§ Material to process
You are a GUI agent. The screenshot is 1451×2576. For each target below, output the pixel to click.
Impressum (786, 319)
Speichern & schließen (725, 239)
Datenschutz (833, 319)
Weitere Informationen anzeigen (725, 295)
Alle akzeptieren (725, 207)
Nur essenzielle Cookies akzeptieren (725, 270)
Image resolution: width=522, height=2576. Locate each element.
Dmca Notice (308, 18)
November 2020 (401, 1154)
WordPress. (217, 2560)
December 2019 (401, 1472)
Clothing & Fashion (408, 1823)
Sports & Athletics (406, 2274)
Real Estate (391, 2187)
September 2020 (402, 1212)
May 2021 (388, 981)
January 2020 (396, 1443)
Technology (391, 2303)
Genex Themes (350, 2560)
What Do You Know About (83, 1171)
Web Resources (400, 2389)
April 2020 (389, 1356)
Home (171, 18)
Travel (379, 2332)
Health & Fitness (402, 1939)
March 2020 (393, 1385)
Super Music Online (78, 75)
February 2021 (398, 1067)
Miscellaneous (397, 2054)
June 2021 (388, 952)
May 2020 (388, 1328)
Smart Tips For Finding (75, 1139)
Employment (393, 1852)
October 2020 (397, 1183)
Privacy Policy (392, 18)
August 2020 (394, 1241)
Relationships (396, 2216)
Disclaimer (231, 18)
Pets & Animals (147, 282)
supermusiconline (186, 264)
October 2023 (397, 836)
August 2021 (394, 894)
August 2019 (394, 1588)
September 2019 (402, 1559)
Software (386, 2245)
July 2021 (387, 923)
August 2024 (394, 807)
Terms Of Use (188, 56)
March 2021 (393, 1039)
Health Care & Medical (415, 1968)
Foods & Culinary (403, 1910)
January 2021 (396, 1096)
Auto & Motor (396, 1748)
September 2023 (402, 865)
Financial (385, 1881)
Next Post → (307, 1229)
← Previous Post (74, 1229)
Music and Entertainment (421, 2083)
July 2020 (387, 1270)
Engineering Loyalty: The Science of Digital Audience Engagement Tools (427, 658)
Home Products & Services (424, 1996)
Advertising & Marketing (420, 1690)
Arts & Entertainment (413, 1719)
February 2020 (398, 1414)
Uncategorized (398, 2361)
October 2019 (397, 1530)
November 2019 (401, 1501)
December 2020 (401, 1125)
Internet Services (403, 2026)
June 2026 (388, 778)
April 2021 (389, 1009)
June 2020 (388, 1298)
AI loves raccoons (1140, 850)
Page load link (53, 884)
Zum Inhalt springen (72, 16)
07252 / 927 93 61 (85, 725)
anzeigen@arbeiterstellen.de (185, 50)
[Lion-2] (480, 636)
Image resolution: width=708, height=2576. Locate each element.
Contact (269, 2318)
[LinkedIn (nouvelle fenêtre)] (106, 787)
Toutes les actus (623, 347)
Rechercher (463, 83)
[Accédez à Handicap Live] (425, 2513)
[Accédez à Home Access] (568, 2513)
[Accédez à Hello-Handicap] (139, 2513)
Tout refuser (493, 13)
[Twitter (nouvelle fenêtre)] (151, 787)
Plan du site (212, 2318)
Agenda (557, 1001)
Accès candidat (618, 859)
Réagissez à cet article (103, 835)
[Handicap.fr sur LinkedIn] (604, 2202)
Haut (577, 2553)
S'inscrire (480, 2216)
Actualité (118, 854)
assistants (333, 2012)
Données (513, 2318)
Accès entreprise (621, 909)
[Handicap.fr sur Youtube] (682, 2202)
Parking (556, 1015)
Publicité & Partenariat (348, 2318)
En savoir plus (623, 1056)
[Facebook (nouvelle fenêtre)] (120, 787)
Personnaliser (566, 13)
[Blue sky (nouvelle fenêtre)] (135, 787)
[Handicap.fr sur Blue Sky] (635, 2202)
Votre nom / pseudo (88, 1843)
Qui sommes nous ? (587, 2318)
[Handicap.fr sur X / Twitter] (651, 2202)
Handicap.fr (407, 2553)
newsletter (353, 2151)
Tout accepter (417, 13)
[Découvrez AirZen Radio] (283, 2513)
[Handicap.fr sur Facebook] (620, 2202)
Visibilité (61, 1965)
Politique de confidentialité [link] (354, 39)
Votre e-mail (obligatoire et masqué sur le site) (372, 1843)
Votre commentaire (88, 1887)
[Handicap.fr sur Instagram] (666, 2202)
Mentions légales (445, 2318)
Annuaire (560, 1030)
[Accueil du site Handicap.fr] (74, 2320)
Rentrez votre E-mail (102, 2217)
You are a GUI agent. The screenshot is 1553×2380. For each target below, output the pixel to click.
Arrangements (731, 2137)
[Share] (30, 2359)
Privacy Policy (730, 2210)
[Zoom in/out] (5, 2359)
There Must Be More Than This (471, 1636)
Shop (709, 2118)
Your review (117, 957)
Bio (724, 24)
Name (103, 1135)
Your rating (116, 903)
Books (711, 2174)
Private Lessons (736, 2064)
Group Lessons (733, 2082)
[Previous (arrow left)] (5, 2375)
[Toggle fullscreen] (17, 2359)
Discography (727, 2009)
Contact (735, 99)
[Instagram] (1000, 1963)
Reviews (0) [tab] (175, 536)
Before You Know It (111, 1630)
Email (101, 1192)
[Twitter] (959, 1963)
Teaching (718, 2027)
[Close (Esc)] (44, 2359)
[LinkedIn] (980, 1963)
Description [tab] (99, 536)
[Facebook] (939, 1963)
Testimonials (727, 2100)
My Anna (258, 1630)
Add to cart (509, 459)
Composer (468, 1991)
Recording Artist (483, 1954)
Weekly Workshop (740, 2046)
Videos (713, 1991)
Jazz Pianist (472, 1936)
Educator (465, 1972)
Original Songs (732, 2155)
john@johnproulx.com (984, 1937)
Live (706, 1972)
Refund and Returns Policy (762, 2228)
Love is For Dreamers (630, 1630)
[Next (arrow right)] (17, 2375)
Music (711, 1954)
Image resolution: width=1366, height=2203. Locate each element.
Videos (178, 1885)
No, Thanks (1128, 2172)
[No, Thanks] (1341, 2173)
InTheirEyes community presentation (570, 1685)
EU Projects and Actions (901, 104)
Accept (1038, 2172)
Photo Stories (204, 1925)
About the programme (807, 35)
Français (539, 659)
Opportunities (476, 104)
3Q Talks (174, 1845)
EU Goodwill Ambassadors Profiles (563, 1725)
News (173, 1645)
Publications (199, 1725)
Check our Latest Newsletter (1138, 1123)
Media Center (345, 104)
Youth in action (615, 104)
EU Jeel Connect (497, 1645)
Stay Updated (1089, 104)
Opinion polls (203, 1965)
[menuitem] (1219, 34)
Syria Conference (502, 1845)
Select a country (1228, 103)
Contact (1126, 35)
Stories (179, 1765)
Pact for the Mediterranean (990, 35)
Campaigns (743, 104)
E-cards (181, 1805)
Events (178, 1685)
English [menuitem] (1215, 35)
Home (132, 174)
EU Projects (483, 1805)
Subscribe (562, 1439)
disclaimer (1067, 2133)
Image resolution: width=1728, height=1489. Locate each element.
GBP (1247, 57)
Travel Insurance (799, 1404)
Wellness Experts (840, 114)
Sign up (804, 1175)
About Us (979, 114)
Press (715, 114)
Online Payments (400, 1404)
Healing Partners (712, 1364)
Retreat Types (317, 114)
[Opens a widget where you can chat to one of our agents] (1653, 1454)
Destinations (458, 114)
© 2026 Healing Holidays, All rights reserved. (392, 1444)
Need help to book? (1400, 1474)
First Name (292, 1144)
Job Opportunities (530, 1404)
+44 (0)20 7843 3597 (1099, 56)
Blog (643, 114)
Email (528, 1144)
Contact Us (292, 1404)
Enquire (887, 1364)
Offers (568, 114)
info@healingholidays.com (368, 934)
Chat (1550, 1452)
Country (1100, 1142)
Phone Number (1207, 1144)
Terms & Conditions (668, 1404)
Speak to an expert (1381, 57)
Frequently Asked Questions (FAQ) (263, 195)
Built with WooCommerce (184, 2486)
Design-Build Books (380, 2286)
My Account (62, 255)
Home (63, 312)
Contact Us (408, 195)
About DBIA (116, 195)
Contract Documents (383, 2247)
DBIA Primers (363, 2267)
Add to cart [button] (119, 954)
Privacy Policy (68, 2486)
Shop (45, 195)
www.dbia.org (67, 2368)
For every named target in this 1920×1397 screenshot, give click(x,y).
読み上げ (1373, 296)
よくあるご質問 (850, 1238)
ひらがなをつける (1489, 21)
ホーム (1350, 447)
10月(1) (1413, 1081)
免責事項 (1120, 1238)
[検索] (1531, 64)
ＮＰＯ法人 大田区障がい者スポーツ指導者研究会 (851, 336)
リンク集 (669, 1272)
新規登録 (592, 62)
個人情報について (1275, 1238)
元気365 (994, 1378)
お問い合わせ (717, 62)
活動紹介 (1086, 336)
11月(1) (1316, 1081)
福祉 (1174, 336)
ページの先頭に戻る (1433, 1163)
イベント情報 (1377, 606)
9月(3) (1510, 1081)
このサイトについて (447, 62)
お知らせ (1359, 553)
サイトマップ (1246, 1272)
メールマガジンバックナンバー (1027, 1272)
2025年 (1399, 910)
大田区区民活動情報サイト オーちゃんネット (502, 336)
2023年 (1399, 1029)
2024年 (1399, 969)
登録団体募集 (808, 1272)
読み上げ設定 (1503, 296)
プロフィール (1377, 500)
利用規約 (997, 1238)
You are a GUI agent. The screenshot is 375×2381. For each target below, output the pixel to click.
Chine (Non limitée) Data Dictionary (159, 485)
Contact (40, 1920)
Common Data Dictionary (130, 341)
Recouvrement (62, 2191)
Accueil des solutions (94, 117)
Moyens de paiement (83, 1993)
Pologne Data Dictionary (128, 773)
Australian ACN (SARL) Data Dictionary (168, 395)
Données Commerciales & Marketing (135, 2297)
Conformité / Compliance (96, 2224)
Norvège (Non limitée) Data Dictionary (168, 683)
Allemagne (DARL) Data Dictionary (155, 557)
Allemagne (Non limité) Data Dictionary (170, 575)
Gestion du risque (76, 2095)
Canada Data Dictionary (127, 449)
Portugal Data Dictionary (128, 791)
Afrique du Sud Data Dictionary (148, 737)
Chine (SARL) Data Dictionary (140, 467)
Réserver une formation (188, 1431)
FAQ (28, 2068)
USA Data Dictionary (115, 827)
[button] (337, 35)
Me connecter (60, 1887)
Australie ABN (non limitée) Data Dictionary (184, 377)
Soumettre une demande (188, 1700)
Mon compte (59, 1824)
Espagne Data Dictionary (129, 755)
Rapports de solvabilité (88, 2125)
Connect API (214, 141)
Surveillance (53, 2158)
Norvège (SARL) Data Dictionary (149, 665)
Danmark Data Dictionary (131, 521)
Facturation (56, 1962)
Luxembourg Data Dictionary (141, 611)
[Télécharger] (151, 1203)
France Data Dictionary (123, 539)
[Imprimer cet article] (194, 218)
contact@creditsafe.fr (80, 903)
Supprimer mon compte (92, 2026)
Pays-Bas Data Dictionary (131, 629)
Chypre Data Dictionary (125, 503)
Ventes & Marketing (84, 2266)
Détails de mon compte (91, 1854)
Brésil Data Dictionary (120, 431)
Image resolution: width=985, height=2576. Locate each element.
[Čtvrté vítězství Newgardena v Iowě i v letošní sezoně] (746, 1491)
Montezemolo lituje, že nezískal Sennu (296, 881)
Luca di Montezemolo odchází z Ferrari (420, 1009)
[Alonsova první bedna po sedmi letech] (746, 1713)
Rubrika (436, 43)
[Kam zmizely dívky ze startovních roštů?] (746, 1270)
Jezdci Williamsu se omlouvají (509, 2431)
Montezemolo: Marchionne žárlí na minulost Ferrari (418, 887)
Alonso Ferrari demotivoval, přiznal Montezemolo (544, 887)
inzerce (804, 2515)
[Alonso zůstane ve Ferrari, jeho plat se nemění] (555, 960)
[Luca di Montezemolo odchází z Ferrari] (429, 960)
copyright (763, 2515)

§ Task to carry out
Using the records above, write out exactly the lines from the one containing "[Čtvrté vítězství Newgardena" through the last, and add nothing.

§ Result for this exercise
[Čtvrté vítězství Newgardena v Iowě i v letošní sezoně] (746, 1491)
Montezemolo lituje, že nezískal Sennu (296, 881)
Luca di Montezemolo odchází z Ferrari (420, 1009)
[Alonsova první bedna po sedmi letech] (746, 1713)
Rubrika (436, 43)
[Kam zmizely dívky ze startovních roštů?] (746, 1270)
Jezdci Williamsu se omlouvají (509, 2431)
Montezemolo: Marchionne žárlí na minulost Ferrari (418, 887)
Alonso Ferrari demotivoval, přiznal Montezemolo (544, 887)
inzerce (804, 2515)
[Alonso zůstane ve Ferrari, jeho plat se nemění] (555, 960)
[Luca di Montezemolo odchází z Ferrari] (429, 960)
copyright (763, 2515)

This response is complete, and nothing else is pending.